Among African Africans, the extended family is a manifestation of African ethos. Verbal, visual artistic and other performance traditions are passed on through centuries in an extended family. Quilts, like stools, bear aspects of the visual culture of a people, a larger global extended family of Africa, Africana. Their production is a result of superb and dedicated craftsmanship and creativity. In quilts, aesthetic and utilitarian values of Africana Art are united and they embody wisdom and experience that elders impart to the generations.
Conversation 2.0 presents art pieces from the Reginald Petty African Art Collection and creativity they inspired in Edna J. Patterson-Petty. Her works and African Art pieces in the exhibition offer an aesthetic and familial cultural conversation that echoes visually from both sides of the Atlantic Ocean and continues to ripple despite centuries and an ocean of forced separation. The art pieces affirm the ancient call and response tradition of Africana is alive, robust, and vibrant in the Twenty-First Century. Within Africana minds and hearts, there is the need to preserve and protect their heritage. For Africana, peoples of African descent, that need generates enduring creativity and promotion of community.

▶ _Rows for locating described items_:
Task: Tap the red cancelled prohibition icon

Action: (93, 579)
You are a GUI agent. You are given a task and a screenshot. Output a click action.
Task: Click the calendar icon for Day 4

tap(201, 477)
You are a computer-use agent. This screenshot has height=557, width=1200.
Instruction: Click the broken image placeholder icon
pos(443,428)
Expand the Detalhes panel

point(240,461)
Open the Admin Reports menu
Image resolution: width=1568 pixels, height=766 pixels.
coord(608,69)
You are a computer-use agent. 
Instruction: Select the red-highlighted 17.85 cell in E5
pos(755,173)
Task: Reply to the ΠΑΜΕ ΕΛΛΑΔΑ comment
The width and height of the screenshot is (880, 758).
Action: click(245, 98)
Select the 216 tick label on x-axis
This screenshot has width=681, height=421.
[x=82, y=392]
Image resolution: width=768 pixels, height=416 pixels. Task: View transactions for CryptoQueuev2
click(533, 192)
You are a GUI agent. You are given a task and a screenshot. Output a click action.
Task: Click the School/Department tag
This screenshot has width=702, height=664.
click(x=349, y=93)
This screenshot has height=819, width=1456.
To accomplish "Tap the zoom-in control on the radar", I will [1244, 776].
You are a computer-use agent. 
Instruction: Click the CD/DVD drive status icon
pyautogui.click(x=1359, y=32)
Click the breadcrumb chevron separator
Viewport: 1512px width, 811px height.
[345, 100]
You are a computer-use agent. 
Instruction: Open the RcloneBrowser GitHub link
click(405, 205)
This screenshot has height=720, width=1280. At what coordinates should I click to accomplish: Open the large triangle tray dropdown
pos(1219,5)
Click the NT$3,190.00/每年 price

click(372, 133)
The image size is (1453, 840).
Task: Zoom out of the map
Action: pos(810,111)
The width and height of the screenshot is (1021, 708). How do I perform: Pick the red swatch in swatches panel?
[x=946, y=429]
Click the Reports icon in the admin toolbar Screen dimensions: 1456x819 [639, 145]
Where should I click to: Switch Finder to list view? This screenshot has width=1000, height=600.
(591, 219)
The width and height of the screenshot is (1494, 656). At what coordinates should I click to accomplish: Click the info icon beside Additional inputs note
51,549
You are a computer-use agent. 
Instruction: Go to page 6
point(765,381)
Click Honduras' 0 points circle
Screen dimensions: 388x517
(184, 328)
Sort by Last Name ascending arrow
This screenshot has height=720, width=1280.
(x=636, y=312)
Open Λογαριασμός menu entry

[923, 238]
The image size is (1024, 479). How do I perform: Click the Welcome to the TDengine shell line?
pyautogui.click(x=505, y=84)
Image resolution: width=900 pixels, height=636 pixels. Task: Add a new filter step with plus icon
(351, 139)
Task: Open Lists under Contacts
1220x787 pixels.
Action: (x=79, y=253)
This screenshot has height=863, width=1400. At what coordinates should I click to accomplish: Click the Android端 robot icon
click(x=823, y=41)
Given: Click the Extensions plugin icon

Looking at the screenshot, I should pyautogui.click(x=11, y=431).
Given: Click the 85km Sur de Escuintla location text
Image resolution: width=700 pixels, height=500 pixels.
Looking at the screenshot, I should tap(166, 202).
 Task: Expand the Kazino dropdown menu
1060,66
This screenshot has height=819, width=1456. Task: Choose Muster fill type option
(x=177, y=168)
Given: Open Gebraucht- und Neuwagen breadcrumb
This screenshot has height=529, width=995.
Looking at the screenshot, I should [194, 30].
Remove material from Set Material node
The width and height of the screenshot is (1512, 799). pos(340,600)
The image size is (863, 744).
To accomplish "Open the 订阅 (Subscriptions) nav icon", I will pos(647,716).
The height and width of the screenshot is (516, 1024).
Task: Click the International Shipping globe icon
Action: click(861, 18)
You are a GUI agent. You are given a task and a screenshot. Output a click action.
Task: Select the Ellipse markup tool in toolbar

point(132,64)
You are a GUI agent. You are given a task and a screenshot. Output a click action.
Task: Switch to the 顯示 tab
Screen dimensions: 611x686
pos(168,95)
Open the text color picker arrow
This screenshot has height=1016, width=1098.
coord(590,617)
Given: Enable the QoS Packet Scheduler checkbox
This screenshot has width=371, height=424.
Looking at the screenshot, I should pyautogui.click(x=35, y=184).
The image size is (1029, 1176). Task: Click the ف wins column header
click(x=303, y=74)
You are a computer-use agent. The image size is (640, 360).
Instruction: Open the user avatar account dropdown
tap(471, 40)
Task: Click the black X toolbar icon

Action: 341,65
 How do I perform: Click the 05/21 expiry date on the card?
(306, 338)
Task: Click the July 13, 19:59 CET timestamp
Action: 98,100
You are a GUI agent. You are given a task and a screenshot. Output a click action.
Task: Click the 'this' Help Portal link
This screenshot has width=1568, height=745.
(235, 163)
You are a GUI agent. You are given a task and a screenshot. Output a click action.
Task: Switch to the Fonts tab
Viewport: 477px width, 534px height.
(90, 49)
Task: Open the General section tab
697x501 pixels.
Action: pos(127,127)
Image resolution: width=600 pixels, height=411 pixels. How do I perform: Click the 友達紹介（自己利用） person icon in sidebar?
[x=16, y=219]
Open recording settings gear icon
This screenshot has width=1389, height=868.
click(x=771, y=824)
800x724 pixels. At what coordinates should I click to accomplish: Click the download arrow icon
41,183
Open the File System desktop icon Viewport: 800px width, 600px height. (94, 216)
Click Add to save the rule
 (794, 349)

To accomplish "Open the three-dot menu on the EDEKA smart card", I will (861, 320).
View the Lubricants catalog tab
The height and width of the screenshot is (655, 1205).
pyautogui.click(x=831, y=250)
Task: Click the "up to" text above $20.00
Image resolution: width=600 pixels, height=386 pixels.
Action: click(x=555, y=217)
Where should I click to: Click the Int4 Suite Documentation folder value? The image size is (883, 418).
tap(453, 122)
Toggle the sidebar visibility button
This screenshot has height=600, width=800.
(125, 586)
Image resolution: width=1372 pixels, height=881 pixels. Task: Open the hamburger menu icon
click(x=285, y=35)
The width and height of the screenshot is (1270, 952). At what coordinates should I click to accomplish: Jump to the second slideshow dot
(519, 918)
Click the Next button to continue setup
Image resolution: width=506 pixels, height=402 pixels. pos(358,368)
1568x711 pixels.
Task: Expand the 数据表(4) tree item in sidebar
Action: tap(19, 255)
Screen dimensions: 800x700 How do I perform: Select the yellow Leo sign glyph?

▶ _What the exercise asks_: Copy out the exhibition text on the Conversation 2.0 quilts and African art, word for word from start to finish. These rows come from a different source than the text.

▶ _Reply_:
Among African Africans, the extended family is a manifestation of African ethos. Verbal, visual artistic and other performance traditions are passed on through centuries in an extended family. Quilts, like stools, bear aspects of the visual culture of a people, a larger global extended family of Africa, Africana. Their production is a result of superb and dedicated craftsmanship and creativity. In quilts, aesthetic and utilitarian values of Africana Art are united and they embody wisdom and experience that elders impart to the generations.
Conversation 2.0 presents art pieces from the Reginald Petty African Art Collection and creativity they inspired in Edna J. Patterson-Petty. Her works and African Art pieces in the exhibition offer an aesthetic and familial cultural conversation that echoes visually from both sides of the Atlantic Ocean and continues to ripple despite centuries and an ocean of forced separation. The art pieces affirm the ancient call and response tradition of Africana is alive, robust, and vibrant in the Twenty-First Century. Within Africana minds and hearts, there is the need to preserve and protect their heritage. For Africana, peoples of African descent, that need generates enduring creativity and promotion of community.